Personal information
- Born: March 10, 1983 (age 43) Montreal, Quebec, Canada
- Listed height: 5 ft 9 in (1.75 m)
- Listed weight: 187 lb (85 kg)

Career information
- High school: Kent School (Kent, Connecticut)
- College: New Hampshire
- CFL draft: 2006: 2nd round, 16th overall pick

Career history
- 2006–2007: Montreal Alouettes
- 2008: New York Jets*
- 2008–2011: Montreal Alouettes
- 2012: Toronto Argonauts
- * Offseason and/or practice squad member only

Awards and highlights
- 3× Grey Cup champion (2009, 2010, 2012); Frank M. Gibson Trophy (2006);
- Stats at CFL.ca (archive)

= Étienne Boulay =

Canadian gridiron football player (born 1983)

Étienne Boulay (born March 10, 1983) is a Canadian former professional football safety.
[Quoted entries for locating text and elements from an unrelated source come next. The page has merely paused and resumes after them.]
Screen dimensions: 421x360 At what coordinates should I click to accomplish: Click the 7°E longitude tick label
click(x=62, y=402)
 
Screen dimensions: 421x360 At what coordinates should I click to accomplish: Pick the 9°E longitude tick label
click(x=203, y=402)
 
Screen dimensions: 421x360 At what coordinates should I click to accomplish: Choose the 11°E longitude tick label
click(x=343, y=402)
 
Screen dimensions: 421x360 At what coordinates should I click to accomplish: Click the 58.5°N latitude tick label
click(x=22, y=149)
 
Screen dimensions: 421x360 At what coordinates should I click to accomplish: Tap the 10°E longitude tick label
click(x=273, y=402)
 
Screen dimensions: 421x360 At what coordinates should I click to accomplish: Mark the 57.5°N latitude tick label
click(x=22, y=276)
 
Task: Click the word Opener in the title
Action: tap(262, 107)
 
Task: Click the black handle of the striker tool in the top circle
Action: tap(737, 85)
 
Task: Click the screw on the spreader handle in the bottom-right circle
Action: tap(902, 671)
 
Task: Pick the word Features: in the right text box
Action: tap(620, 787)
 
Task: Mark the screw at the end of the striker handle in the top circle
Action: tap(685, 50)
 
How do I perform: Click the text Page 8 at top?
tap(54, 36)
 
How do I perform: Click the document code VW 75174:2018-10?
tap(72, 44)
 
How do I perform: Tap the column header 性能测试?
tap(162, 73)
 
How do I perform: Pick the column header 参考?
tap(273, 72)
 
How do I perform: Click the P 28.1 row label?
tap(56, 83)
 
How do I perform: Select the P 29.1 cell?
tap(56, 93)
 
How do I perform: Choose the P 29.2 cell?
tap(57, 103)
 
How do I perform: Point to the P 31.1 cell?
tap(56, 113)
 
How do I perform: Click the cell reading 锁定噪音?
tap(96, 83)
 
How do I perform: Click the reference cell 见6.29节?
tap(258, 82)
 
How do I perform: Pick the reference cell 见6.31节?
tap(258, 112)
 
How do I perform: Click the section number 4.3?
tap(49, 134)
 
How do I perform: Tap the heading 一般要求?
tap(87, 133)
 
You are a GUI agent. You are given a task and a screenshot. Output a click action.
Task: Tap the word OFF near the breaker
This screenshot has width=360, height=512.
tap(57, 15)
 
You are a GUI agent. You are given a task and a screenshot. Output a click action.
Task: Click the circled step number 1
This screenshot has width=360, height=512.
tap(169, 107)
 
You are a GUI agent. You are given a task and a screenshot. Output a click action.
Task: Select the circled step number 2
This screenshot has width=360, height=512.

He most recently played for the Toronto Argonauts of the Canadian Football League, with whom he won the 100th Grey Cup championship. He previously played for the Montreal Alouettes from to where he won two more Grey Cup championships. He was drafted 16th overall by the Alouettes in the 2006 CFL draft. He played college football for the New Hampshire Wildcats.

Boulay signed with the New York Jets of the National Football League in 2008 but was released in preseason.

==Early life==
Boulay played at Kent School in Kent, Connecticut. In 2001, he led Kent to the New England Class A Championship in football as a running back, defensive back, and team captain. Following the season, Étienne was voted the New England Class A Player of the Year for 2001. In high school, he attended College Jean-Eudes in Montreal, Quebec, playing defensive back for the football team.

==College career==
He played for the New Hampshire Wildcats from 2002 to 2005. He played 13 games in 2004, making 65 tackles and intercepting three passes. He also registered 66 tackles and five interceptions in 2005.

==Professional career==

===Montreal Alouettes===
He was drafted in the second round (16th pick) in the 2006 CFL draft by the Montreal Alouettes. That season, he finished fifth in the CFL with 20 special teams tackles and won the East Division Most Outstanding Rookie, 2006 and the Alouettes Most Outstanding Rookie, 2006 awards.

===New York Jets===
On January 18, 2008, he signed a contract with the New York Jets. He was waived on July 24 following the signing of first-round draft pick Vernon Gholston.

===Return to Montreal===
Boulay returned to Montreal in August 2008. On June 15, 2012, Boulay was released by the Alouettes.

===Toronto Argonauts===
On July 15, 2012, Boulay signed a one-year contract with the Toronto Argonauts, later winning the 100th Grey Cup. He was released on December 19, 2012.